**WORK INSTRUCTIONS**
Quote every line of the records below word for word, omitting the pictures from your answer.

── STORED RECORDS ──

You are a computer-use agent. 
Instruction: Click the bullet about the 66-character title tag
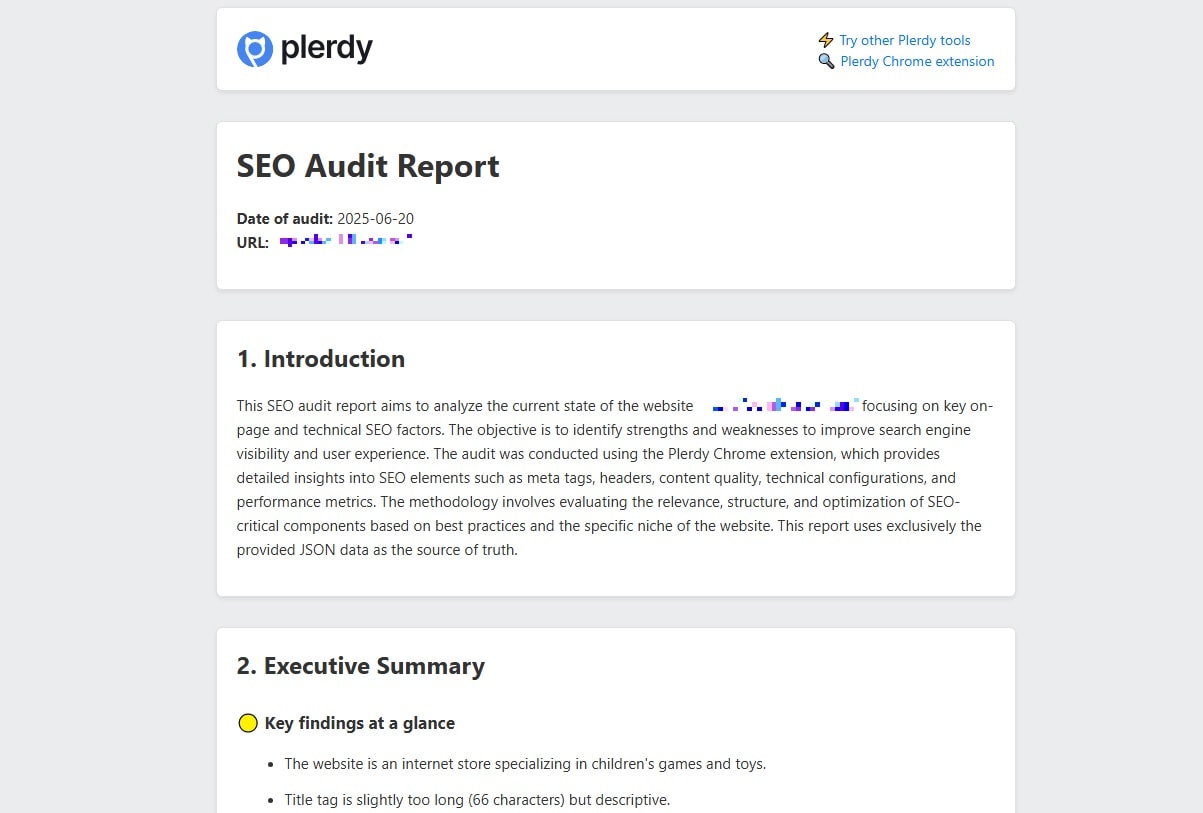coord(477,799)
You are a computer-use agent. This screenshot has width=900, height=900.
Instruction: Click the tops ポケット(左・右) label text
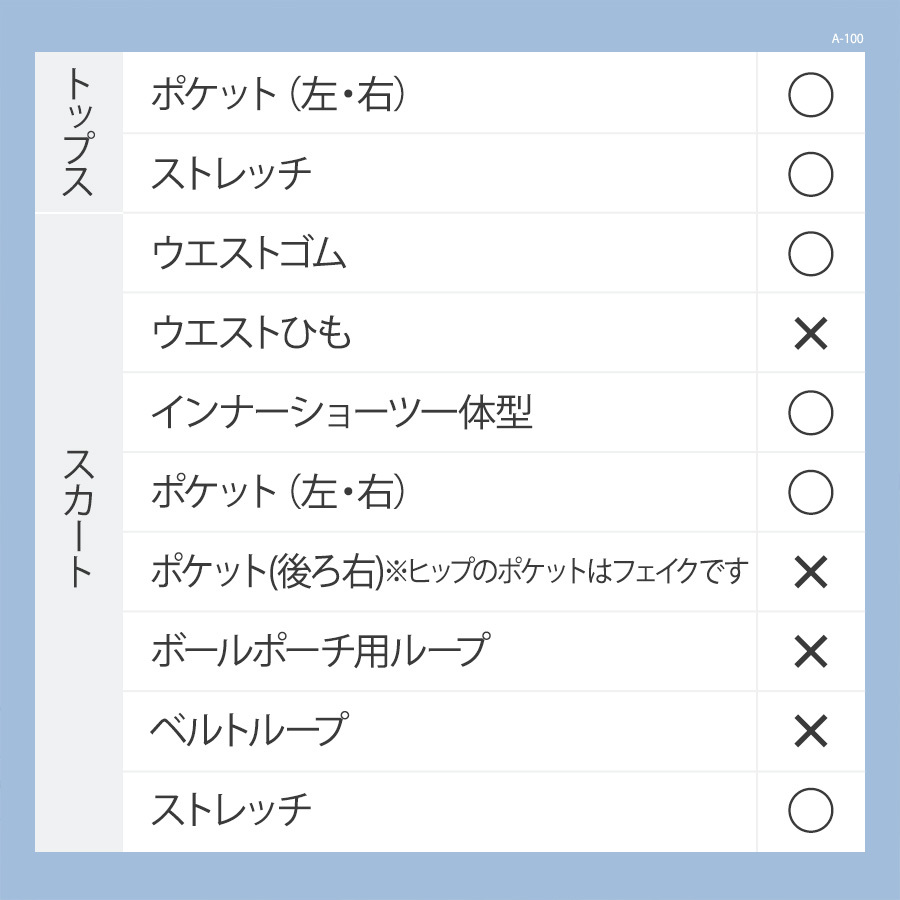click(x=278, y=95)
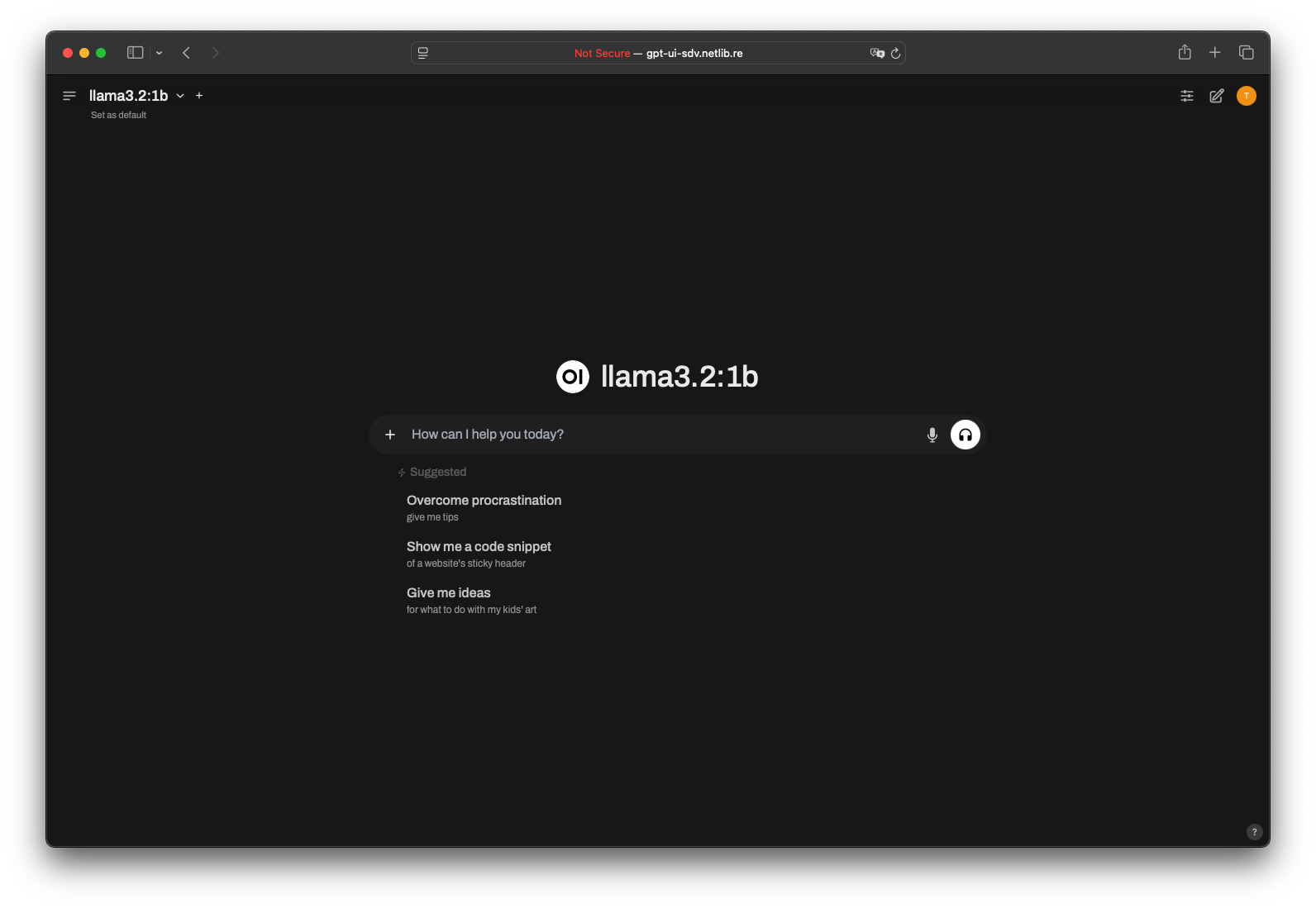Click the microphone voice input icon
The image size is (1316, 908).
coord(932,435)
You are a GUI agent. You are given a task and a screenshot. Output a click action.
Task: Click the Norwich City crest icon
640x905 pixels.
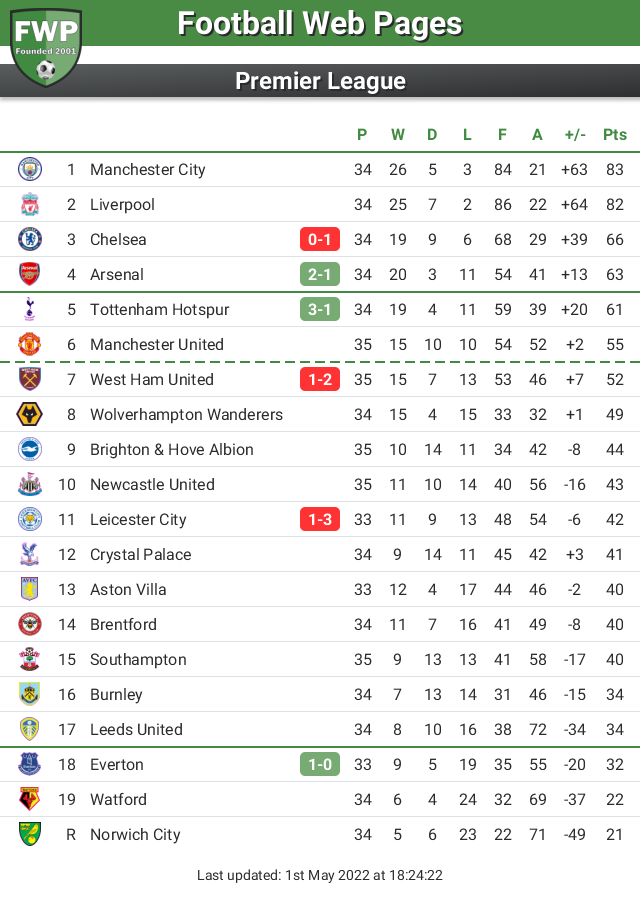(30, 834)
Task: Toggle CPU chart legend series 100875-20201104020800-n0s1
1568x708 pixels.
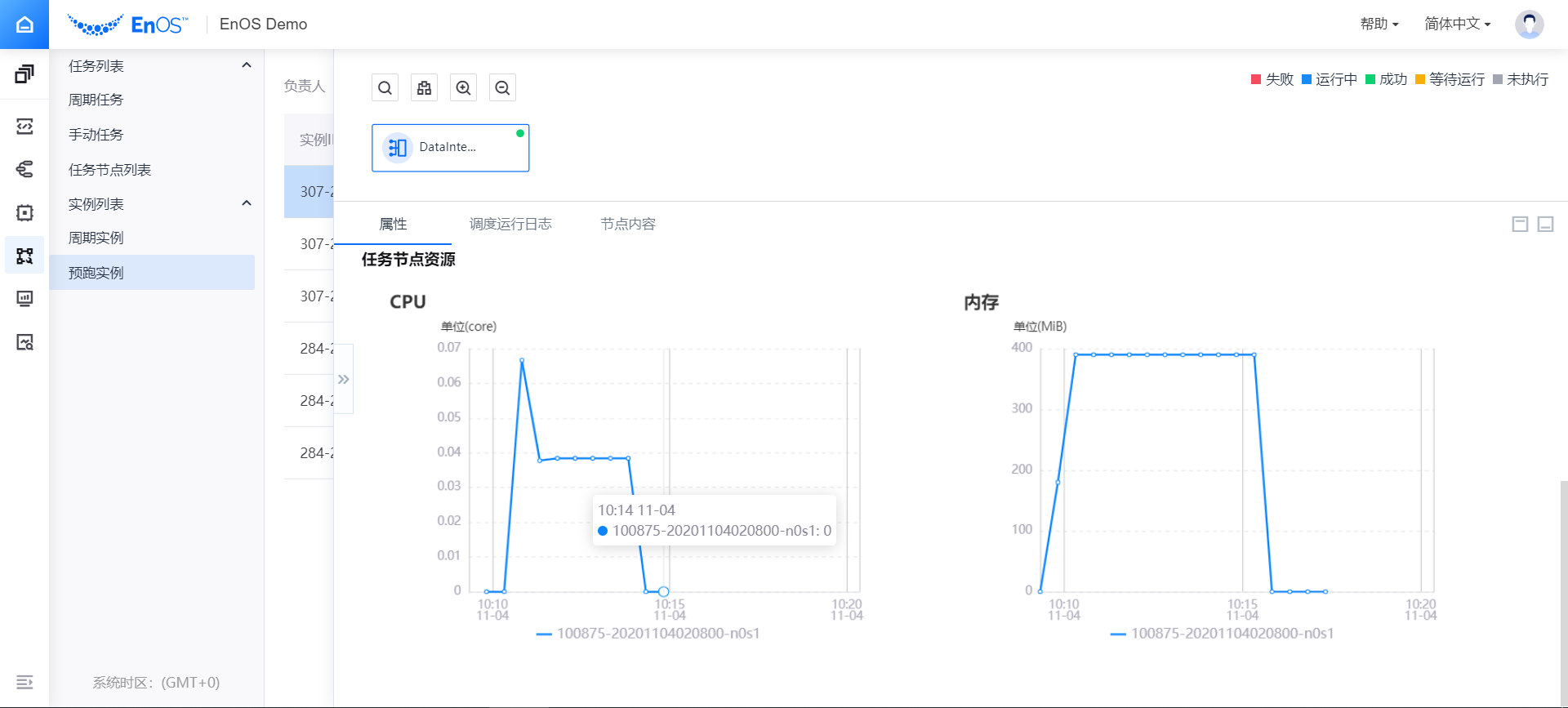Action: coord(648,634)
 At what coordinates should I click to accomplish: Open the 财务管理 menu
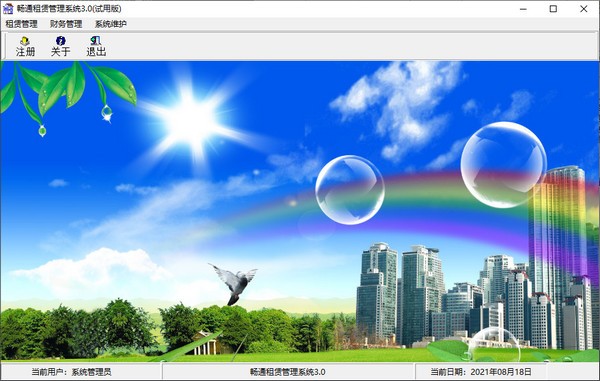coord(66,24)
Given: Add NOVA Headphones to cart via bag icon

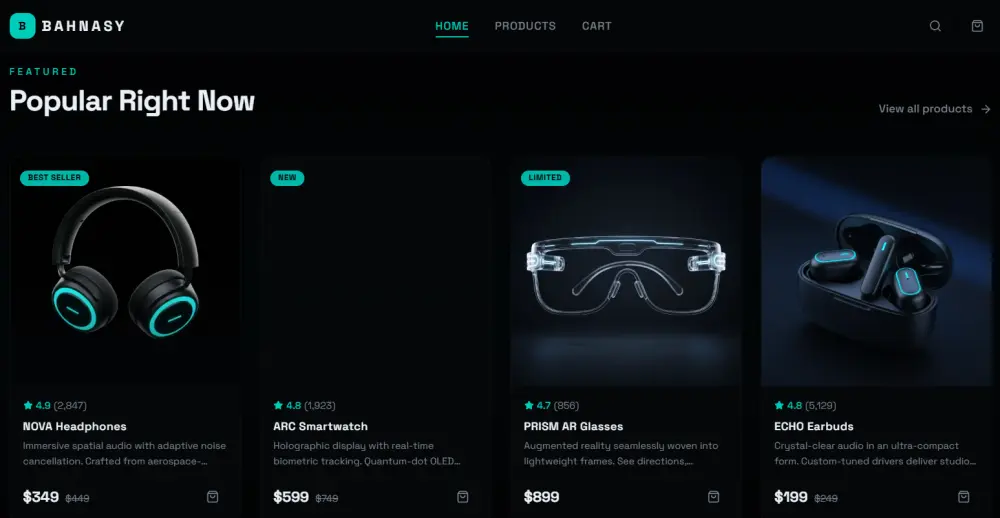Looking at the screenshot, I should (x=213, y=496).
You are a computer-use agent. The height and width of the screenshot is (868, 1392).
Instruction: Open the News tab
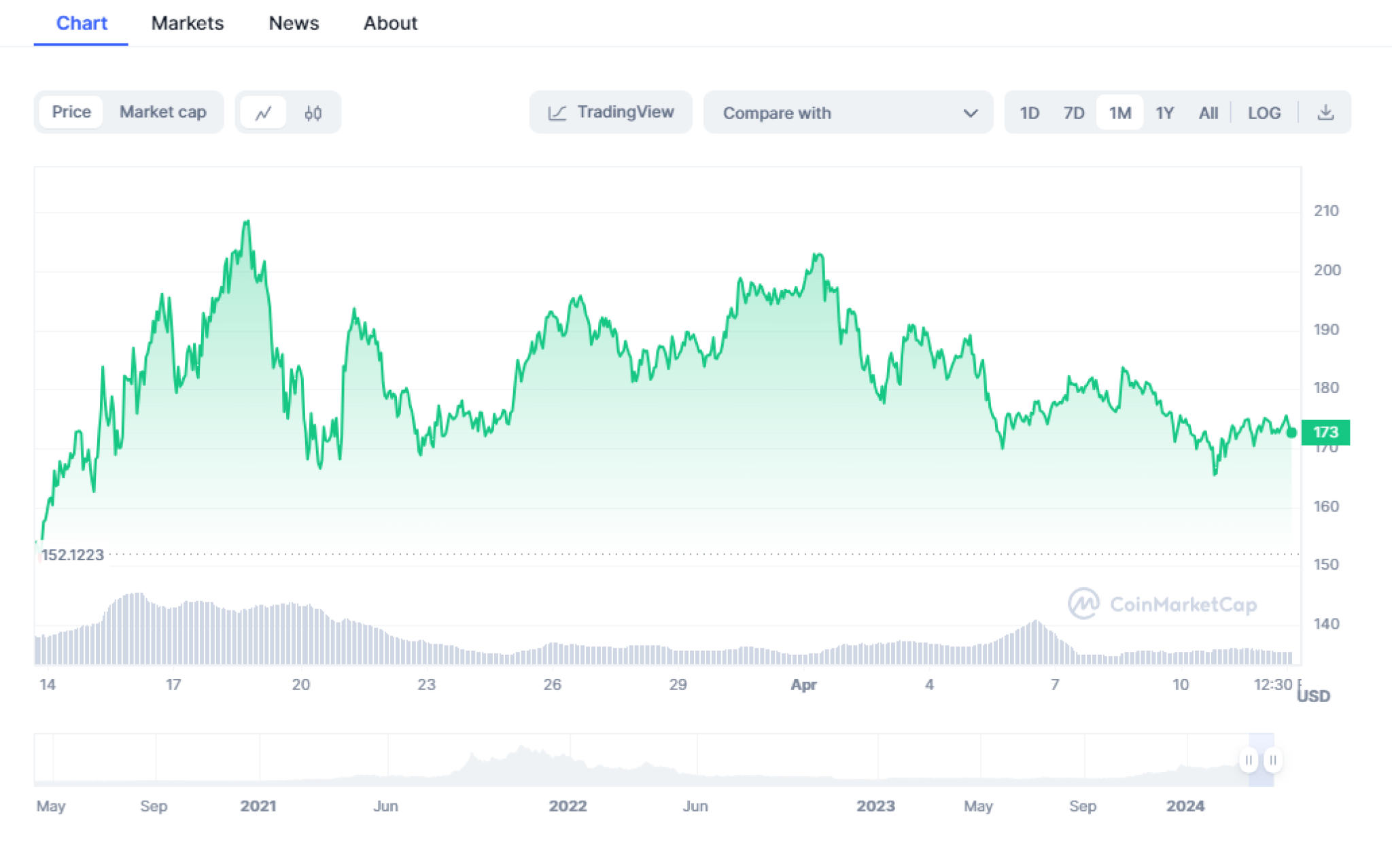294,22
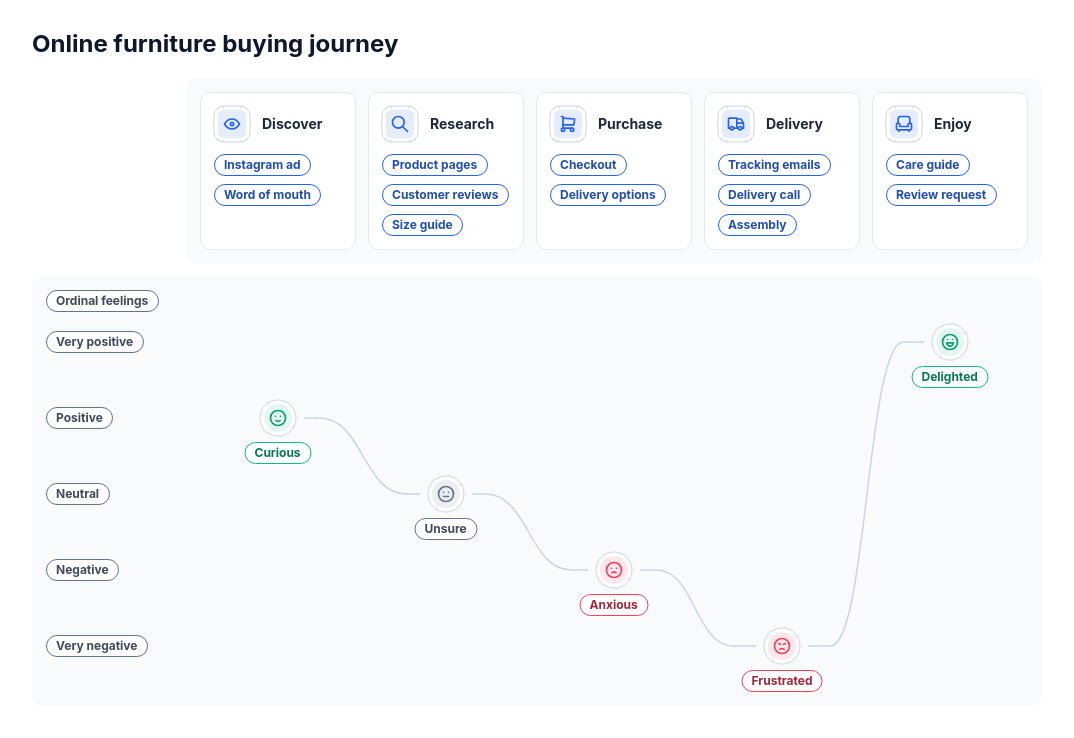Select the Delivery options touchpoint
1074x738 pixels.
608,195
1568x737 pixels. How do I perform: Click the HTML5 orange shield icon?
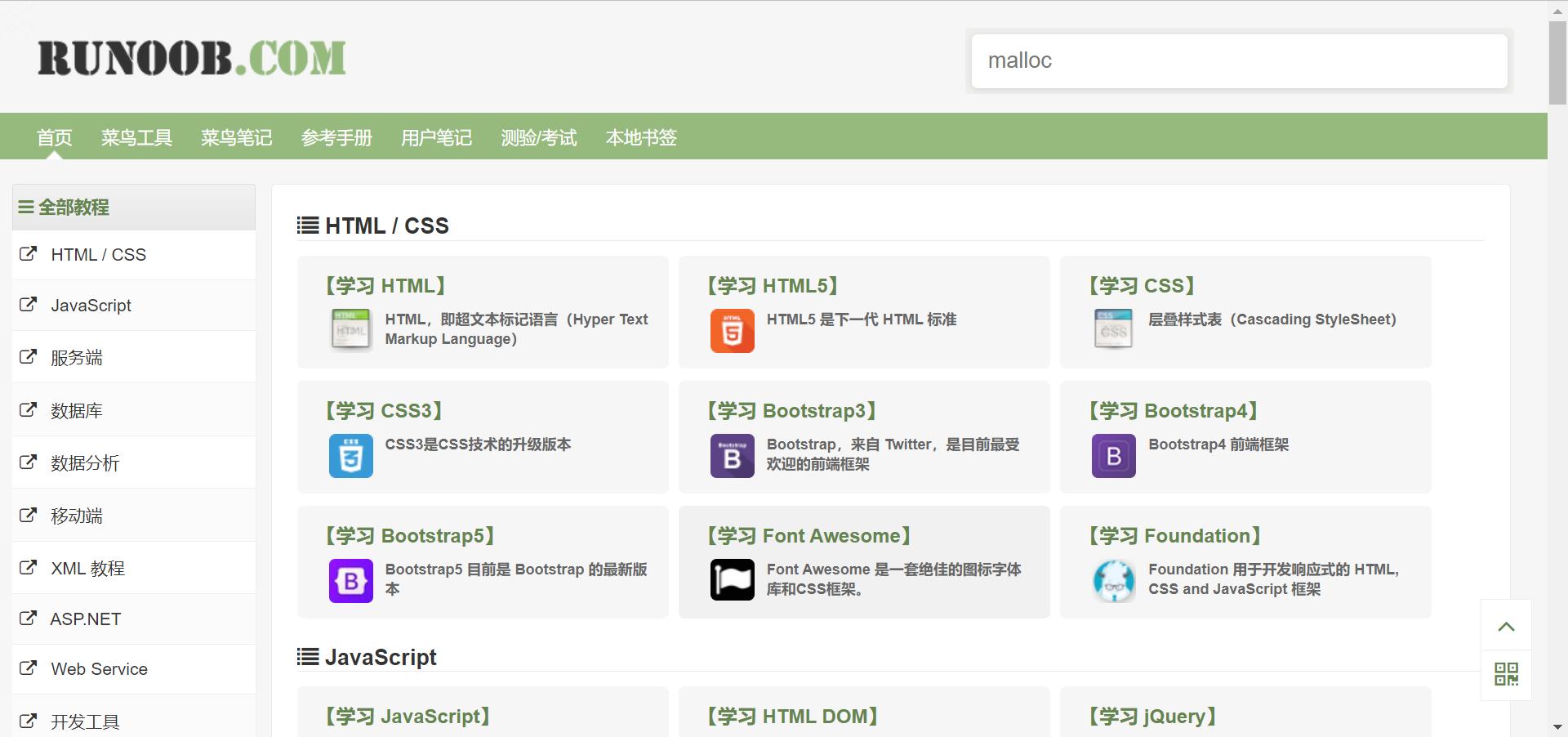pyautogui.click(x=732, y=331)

───

**COMPLETED EXERCISE**
You are a computer-use agent. 
Instruction: Click the bullet about the 66-character title tag
coord(477,799)
You are a computer-use agent. This screenshot has width=900, height=900.
Instruction: Click the tops ポケット(左・右) label text
click(x=278, y=95)
Click the microphone voice input icon
The image size is (1316, 908).
coord(932,435)
You are a GUI agent. You are given a task and a screenshot. Output a click action.
Task: Click the Norwich City crest icon
640x905 pixels.
(30, 834)
Task: Toggle CPU chart legend series 100875-20201104020800-n0s1
1568x708 pixels.
Action: coord(648,634)
 At what coordinates should I click to accomplish: Open the 财务管理 menu
coord(66,24)
Given: Add NOVA Headphones to cart via bag icon

Looking at the screenshot, I should (x=213, y=496).
You are a computer-use agent. The height and width of the screenshot is (868, 1392).
Instruction: Open the News tab
294,22
Select the Delivery options touchpoint
1074x738 pixels.
608,195
1568x737 pixels. How do I perform: Click the HTML5 orange shield icon?
pyautogui.click(x=732, y=331)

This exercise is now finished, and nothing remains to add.